Available data:
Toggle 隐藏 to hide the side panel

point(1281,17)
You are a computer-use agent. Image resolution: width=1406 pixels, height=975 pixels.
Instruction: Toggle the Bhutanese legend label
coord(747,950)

Your task: Go through the records and copy each one exactly.

Answer to the exercise:
Toggle 隐藏 to hide the side panel

point(1281,17)
You are a computer-use agent. Image resolution: width=1406 pixels, height=975 pixels.
Instruction: Toggle the Bhutanese legend label
coord(747,950)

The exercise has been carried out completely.